Proprio con queste parole Bushra Begun ricorda sua figlia Hina, in un’intervista rilasciata al Corriere della Sera. Hina è stata brutalmente uccisa da suo padre e sepolta nel giardino della loro casa a Lumezzane, Brescia. L’unica ‘colpa’ della ragazza, che ha scatenato l’ira del padre, il suo stile di vita, considerato troppo “occidentale”.
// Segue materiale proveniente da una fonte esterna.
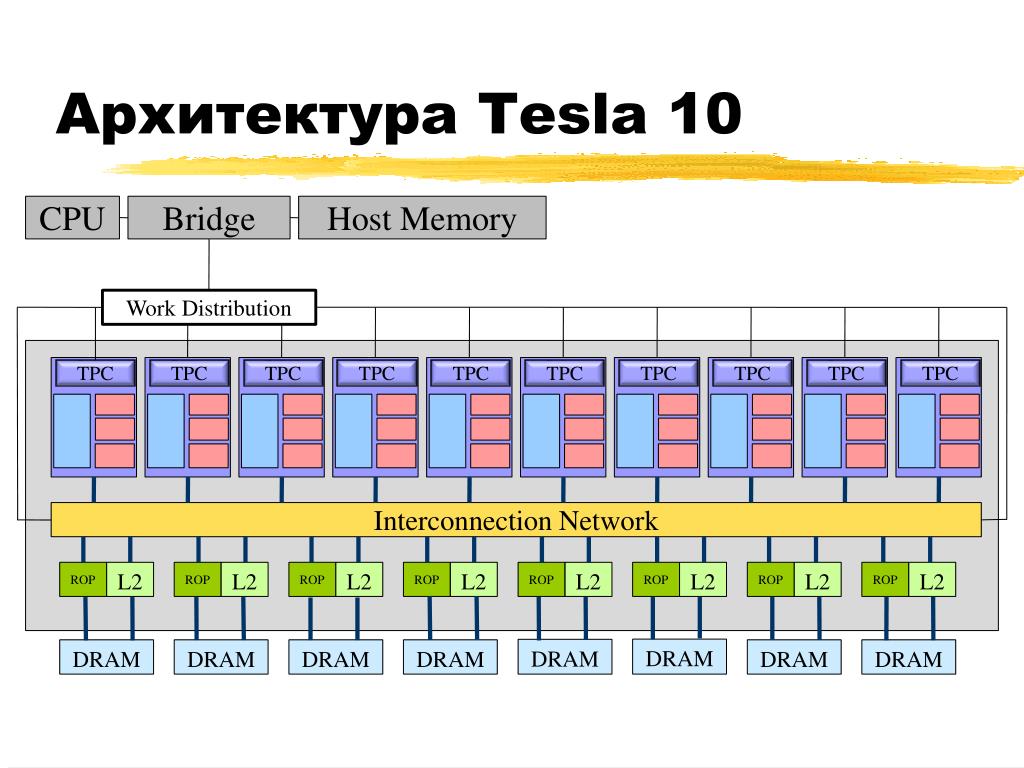Click the leftmost DRAM block
1024x768 pixels.
[106, 658]
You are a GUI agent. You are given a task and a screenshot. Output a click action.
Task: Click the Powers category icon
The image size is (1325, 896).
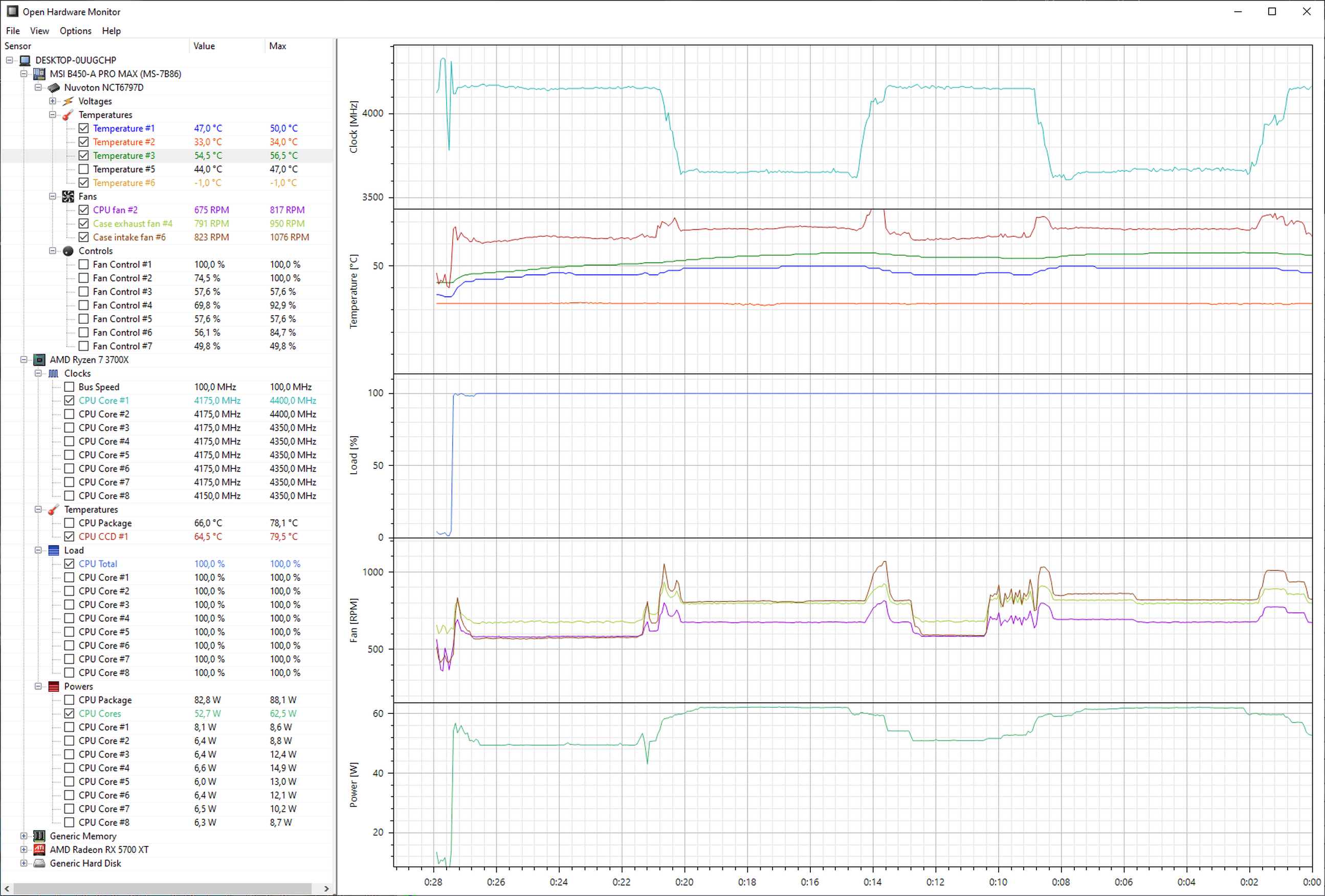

Hina era una ragazza sveglia, amava l’Italia e l’occidente e aveva deciso di allontanarsi dalle rigide tradizioni del suo paese di origine. Una semplice scelta, insieme a quella di non voler sposare un uomo in Pakistan, che il padre non ha mai accettato, per questo l’ha uccisa a coltellate e nascosta in giardino di casa con la testa rivolta verso la Mecca, con l’aiuto di 2 complici. Una mostruosità difficile da descrivere a parole, anche a dieci anni di distanza, eppure Bushra si mostra comprensiva verso l’uomo che ha sposato, lo stesso uomo che le ha tolto sua figlia.
“Un uomo buono e un padre esemplare, mai una volta ci ha obbligato a fare qualcosa. Quel giorno ha perso la testa in un impeto di rabbia, Hina era una ragazzina bravissima ma era finita in cattive compagnie e avevamo cercato di farglielo capire tante volte. In quel periodo ci chiedeva continuamente soldi e finché abbiamo potuto l’abbiamo aiutata..”. Sostiene la donna, aggiungendo che il marito si è poi subito reso conto di quanto accaduto e che ha seppellito il corpo in giardino per paura, volendo aspettare che il resto della famiglia tornasse dal Pakistan.
Dopo la sua morte, l’immagine del volto di Hina, capelli sciolti senza velo, è diventata emblema della lotta di una donna contro l’integralismo religioso. «Mia figlia – conclude la donna – è diventata il simbolo di una storia di integralismo che non è mai esistita. Quel giorno è stata colpa della rabbia…».
La Corte di Cassazione, nel 2010, ha condannato a 30 anni il padre di Hina, Mohammed così come i due cognati che agirono insieme a lui mentre lo zio, che confessò di aver partecipato alla sepoltura ma non al delitto, ha avuto una condanna a due anni e otto mesi, ad oggi è stato scarcerato.